▶ What is required: Can you set out the lines below as a numbered list, leaving out any blank ones?

══════

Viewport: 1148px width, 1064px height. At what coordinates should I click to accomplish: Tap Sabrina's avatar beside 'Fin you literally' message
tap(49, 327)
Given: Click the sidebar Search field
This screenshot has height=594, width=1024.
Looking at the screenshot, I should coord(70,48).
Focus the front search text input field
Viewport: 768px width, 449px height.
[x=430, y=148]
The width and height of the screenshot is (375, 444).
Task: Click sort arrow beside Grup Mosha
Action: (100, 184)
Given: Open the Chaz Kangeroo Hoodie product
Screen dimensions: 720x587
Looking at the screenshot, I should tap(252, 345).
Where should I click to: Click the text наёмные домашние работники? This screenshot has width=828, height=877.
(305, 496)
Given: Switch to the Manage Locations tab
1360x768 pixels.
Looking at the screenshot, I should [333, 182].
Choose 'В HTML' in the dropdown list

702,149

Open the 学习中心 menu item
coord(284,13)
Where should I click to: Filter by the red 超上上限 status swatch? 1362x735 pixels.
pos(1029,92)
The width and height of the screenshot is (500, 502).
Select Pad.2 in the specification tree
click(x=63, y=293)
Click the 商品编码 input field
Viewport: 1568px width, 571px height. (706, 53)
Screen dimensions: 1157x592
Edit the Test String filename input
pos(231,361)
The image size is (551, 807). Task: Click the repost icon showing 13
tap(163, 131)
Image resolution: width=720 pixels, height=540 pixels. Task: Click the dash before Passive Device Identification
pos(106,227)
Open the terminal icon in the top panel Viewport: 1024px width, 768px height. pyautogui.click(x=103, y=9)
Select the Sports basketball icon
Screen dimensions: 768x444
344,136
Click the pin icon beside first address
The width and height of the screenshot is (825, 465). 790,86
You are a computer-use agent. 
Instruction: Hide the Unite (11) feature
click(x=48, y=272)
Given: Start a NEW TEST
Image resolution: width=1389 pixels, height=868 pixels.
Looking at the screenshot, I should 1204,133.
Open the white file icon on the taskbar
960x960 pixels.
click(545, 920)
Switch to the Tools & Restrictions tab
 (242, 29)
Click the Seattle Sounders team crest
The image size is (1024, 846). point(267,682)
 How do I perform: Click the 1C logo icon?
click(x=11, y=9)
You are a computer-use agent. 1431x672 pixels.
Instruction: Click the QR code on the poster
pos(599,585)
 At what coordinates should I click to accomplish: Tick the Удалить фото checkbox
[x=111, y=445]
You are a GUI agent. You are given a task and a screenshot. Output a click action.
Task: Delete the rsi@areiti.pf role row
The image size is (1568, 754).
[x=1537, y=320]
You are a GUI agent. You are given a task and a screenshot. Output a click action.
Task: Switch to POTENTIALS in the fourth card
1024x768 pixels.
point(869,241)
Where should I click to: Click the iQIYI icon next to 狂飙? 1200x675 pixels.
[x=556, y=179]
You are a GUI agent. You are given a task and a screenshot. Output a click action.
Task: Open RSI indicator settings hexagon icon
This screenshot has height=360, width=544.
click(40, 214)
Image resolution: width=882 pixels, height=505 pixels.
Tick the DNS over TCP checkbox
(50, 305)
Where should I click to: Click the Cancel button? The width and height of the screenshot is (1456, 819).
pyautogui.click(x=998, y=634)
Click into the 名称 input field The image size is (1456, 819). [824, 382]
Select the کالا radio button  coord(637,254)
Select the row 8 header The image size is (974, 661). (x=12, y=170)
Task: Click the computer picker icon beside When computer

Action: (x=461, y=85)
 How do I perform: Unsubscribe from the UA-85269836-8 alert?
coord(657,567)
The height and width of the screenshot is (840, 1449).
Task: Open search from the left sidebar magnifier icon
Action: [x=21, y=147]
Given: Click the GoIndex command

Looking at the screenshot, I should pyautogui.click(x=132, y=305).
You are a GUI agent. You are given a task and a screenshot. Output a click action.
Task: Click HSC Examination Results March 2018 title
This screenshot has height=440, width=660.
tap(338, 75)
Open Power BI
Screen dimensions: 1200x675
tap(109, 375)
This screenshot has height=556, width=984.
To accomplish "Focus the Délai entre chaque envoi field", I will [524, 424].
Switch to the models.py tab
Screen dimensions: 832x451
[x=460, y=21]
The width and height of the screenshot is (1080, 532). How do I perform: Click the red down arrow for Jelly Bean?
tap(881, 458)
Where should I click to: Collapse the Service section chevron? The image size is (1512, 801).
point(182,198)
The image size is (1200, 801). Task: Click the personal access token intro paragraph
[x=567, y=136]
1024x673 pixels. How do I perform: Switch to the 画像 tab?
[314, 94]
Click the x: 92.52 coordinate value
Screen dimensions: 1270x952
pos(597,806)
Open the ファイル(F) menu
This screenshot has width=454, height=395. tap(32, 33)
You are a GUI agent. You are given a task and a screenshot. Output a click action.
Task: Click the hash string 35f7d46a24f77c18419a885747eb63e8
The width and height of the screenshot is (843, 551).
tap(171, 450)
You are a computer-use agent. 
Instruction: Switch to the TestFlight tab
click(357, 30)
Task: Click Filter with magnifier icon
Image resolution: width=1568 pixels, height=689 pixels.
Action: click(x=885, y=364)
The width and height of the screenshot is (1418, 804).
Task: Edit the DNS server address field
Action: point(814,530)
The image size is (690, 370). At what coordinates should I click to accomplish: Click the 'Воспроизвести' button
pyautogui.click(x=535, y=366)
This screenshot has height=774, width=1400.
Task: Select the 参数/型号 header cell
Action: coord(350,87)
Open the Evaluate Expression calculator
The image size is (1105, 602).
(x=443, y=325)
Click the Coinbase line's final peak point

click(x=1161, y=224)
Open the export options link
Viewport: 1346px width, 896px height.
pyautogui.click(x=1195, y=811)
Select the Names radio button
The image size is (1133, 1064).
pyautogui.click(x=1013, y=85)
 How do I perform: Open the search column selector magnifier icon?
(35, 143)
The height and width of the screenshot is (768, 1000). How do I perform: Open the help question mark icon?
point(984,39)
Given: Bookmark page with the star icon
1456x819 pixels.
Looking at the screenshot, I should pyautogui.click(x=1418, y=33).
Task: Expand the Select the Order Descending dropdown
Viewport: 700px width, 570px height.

══════

▶ Full solution:
1. Viewport: 1148px width, 1064px height. At what coordinates should I click to accomplish: Tap Sabrina's avatar beside 'Fin you literally' message
2. tap(49, 327)
3. Given: Click the sidebar Search field
4. This screenshot has height=594, width=1024.
5. Looking at the screenshot, I should coord(70,48).
6. Focus the front search text input field
7. Viewport: 768px width, 449px height.
8. [x=430, y=148]
9. The width and height of the screenshot is (375, 444).
10. Task: Click sort arrow beside Grup Mosha
11. Action: (100, 184)
12. Given: Open the Chaz Kangeroo Hoodie product
13. Screen dimensions: 720x587
14. Looking at the screenshot, I should tap(252, 345).
15. Where should I click to: Click the text наёмные домашние работники? This screenshot has width=828, height=877.
16. (305, 496)
17. Given: Switch to the Manage Locations tab
18. 1360x768 pixels.
19. Looking at the screenshot, I should [333, 182].
20. Choose 'В HTML' in the dropdown list
21. 702,149
22. Open the 学习中心 menu item
23. coord(284,13)
24. Where should I click to: Filter by the red 超上上限 status swatch? 1362x735 pixels.
25. pos(1029,92)
26. The width and height of the screenshot is (500, 502).
27. Select Pad.2 in the specification tree
28. click(x=63, y=293)
29. Click the 商品编码 input field
30. Viewport: 1568px width, 571px height. (706, 53)
31. Screen dimensions: 1157x592
32. Edit the Test String filename input
33. pos(231,361)
34. The image size is (551, 807). Task: Click the repost icon showing 13
35. tap(163, 131)
36. Image resolution: width=720 pixels, height=540 pixels. Task: Click the dash before Passive Device Identification
37. pos(106,227)
38. Open the terminal icon in the top panel Viewport: 1024px width, 768px height. pyautogui.click(x=103, y=9)
39. Select the Sports basketball icon
40. Screen dimensions: 768x444
41. 344,136
42. Click the pin icon beside first address
43. The width and height of the screenshot is (825, 465). 790,86
44. You are a computer-use agent. 
45. Instruction: Hide the Unite (11) feature
46. click(x=48, y=272)
47. Given: Start a NEW TEST
48. Image resolution: width=1389 pixels, height=868 pixels.
49. Looking at the screenshot, I should 1204,133.
50. Open the white file icon on the taskbar
51. 960x960 pixels.
52. click(545, 920)
53. Switch to the Tools & Restrictions tab
54.  (242, 29)
55. Click the Seattle Sounders team crest
56. The image size is (1024, 846). point(267,682)
57.  How do I perform: Click the 1C logo icon?
58. click(x=11, y=9)
59. You are a computer-use agent. 1431x672 pixels.
60. Instruction: Click the QR code on the poster
61. pos(599,585)
62.  At what coordinates should I click to accomplish: Tick the Удалить фото checkbox
63. [x=111, y=445]
64. You are a GUI agent. You are given a task and a screenshot. Output a click action.
65. Task: Delete the rsi@areiti.pf role row
66. The image size is (1568, 754).
67. [x=1537, y=320]
68. You are a GUI agent. You are given a task and a screenshot. Output a click action.
69. Task: Switch to POTENTIALS in the fourth card
70. 1024x768 pixels.
71. point(869,241)
72. Where should I click to: Click the iQIYI icon next to 狂飙? 1200x675 pixels.
73. [x=556, y=179]
74. You are a GUI agent. You are given a task and a screenshot. Output a click action.
75. Task: Open RSI indicator settings hexagon icon
76. This screenshot has height=360, width=544.
77. click(40, 214)
78. Image resolution: width=882 pixels, height=505 pixels.
79. Tick the DNS over TCP checkbox
80. (50, 305)
81. Where should I click to: Click the Cancel button? The width and height of the screenshot is (1456, 819).
82. pyautogui.click(x=998, y=634)
83. Click into the 名称 input field The image size is (1456, 819). [824, 382]
84. Select the کالا radio button  coord(637,254)
85. Select the row 8 header The image size is (974, 661). (x=12, y=170)
86. Task: Click the computer picker icon beside When computer
87. Action: (x=461, y=85)
88.  How do I perform: Unsubscribe from the UA-85269836-8 alert?
89. coord(657,567)
90. The height and width of the screenshot is (840, 1449).
91. Task: Open search from the left sidebar magnifier icon
92. Action: [x=21, y=147]
93. Given: Click the GoIndex command
94. Looking at the screenshot, I should pyautogui.click(x=132, y=305).
95. You are a GUI agent. You are given a task and a screenshot. Output a click action.
96. Task: Click HSC Examination Results March 2018 title
97. This screenshot has height=440, width=660.
98. tap(338, 75)
99. Open Power BI
100. Screen dimensions: 1200x675
101. tap(109, 375)
102. This screenshot has height=556, width=984.
103. To accomplish "Focus the Délai entre chaque envoi field", I will [524, 424].
104. Switch to the models.py tab
105. Screen dimensions: 832x451
106. [x=460, y=21]
107. The width and height of the screenshot is (1080, 532). How do I perform: Click the red down arrow for Jelly Bean?
108. tap(881, 458)
109. Where should I click to: Collapse the Service section chevron? The image size is (1512, 801).
110. point(182,198)
111. The image size is (1200, 801). Task: Click the personal access token intro paragraph
112. [x=567, y=136]
113. 1024x673 pixels. How do I perform: Switch to the 画像 tab?
114. [314, 94]
115. Click the x: 92.52 coordinate value
116. Screen dimensions: 1270x952
117. pos(597,806)
118. Open the ファイル(F) menu
119. This screenshot has width=454, height=395. tap(32, 33)
120. You are a GUI agent. You are given a task and a screenshot. Output a click action.
121. Task: Click the hash string 35f7d46a24f77c18419a885747eb63e8
122. The width and height of the screenshot is (843, 551).
123. tap(171, 450)
124. You are a computer-use agent. 
125. Instruction: Switch to the TestFlight tab
126. click(357, 30)
127. Task: Click Filter with magnifier icon
128. Image resolution: width=1568 pixels, height=689 pixels.
129. Action: click(x=885, y=364)
130. The width and height of the screenshot is (1418, 804).
131. Task: Edit the DNS server address field
132. Action: point(814,530)
133. The image size is (690, 370). At what coordinates should I click to accomplish: Click the 'Воспроизвести' button
134. pyautogui.click(x=535, y=366)
135. This screenshot has height=774, width=1400.
136. Task: Select the 参数/型号 header cell
137. Action: coord(350,87)
138. Open the Evaluate Expression calculator
139. The image size is (1105, 602).
140. (x=443, y=325)
141. Click the Coinbase line's final peak point
142. click(x=1161, y=224)
143. Open the export options link
144. Viewport: 1346px width, 896px height.
145. pyautogui.click(x=1195, y=811)
146. Select the Names radio button
147. The image size is (1133, 1064).
148. pyautogui.click(x=1013, y=85)
149.  How do I perform: Open the search column selector magnifier icon?
150. (35, 143)
151. The height and width of the screenshot is (768, 1000). How do I perform: Open the help question mark icon?
152. point(984,39)
153. Given: Bookmark page with the star icon
154. 1456x819 pixels.
155. Looking at the screenshot, I should pyautogui.click(x=1418, y=33).
156. Task: Expand the Select the Order Descending dropdown
157. Viewport: 700px width, 570px height.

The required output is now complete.